The honorable David Dobkin, who’s responsible for giving the world Wedding Crashers, presides over his very first drama and makes a relatively strong case for his continued exploration outside his comfort zone.

Despite narrative clutter and a doggedly long runtime (almost two and a half hours), which is perhaps more indicative of Dobkin’s awe over the star talent amassed in his courtroom (who else gets to say they have three epic Bob’s working for them on the same project: Robert Downey Jr., Robert Duvall and Billy Bob Thornton?) than his ability to trim the fat from his scenes, The Judge is a worthwhile procession featuring performances that do nothing but exceed expectations.

At its core and simultaneously where the film reel shows its most serious signs of wear and tear, this is a tale of tough love — a power struggle between a father and son who have lost touch and any interest in reconnecting. Hank Palmer (Downey Jr.), a successful Chicago lawyer, returns to his hometown of Carlinville, Indiana for his mother’s funeral. He and his father, the powerful and widely-respected Judge Joe Palmer (Duvall), can barely look one another in the eye and after 20 years it’s all the two can muster to force an awkward handshake. Given the actors involved, the personal tension is inherently intriguing and, presumably, complex. They become characters we’re instantly invested in.

We are less invested in the roughly 30-40 minutes used in setting up Hank’s backstory and what kind of life he’s leaving behind in Chicago to deal with his family — one of luxury made less alluring by what certainly appears to be a failing marriage. We’re not asking too much by wanting to skip to the part where Iron Man gets to square off in court with his bull-headed father, now, are we? Does that overlook the point of having Vincent D’Onofrio, Jeremy Strong and Vera Farmiga as strong supporting characters who help illustrate what it is that Hank left behind all those years ago?

Maybe a little.

Contributing to the excess is the fact that there are one too many peripheral characters that Dobkin clearly wants to develop so as to not leave them as secondary thoughts. Unfortunately by the time the denouement hits, it itself has become a secondary thought, sidelined by over-explained relationships that truthfully don’t have anything unique about them. It gets to a point we almost forget the real reason we’re here: not just to experience the power of two heavyweight actors within a courtroom — which, by the way, is a very interesting setting in which to try and contain the personality of one Bob Downey Jr.
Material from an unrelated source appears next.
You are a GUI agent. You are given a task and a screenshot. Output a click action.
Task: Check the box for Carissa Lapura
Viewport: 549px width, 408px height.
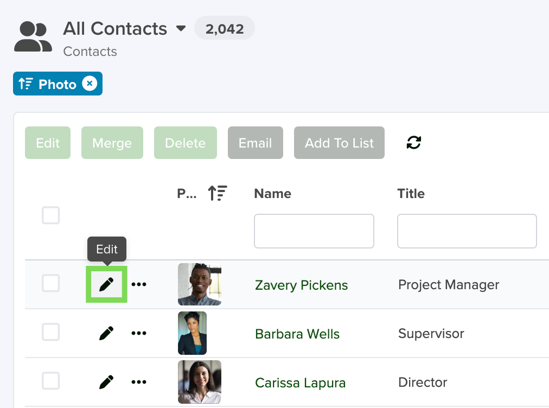click(x=51, y=381)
This is, after all, technically a crime drama. There must be plot beyond seeing how well the actors come together as judge, jury and executioner.

For what it’s worth, thanks to the insertion of Billy Bob Thornton as a bloodthirsty lawyer on behalf of the plaintiff, the drama on the floor crackles with intensity and emotion. As Dwight Dickham, Thornton is once again too good at what he does. He stands out from the local crowd as obviously as Downey’s Hank Palmer who, with a minor degree of reluctance, represents his father in the wake of a disconcerting discovery at their residence — one involving bloodstains found on his old garage-bound jalopy that he has been appearing to cover up. Hank (and to a lesser extent his brothers) immediately know what this finding will mean if his dad has to appear in court.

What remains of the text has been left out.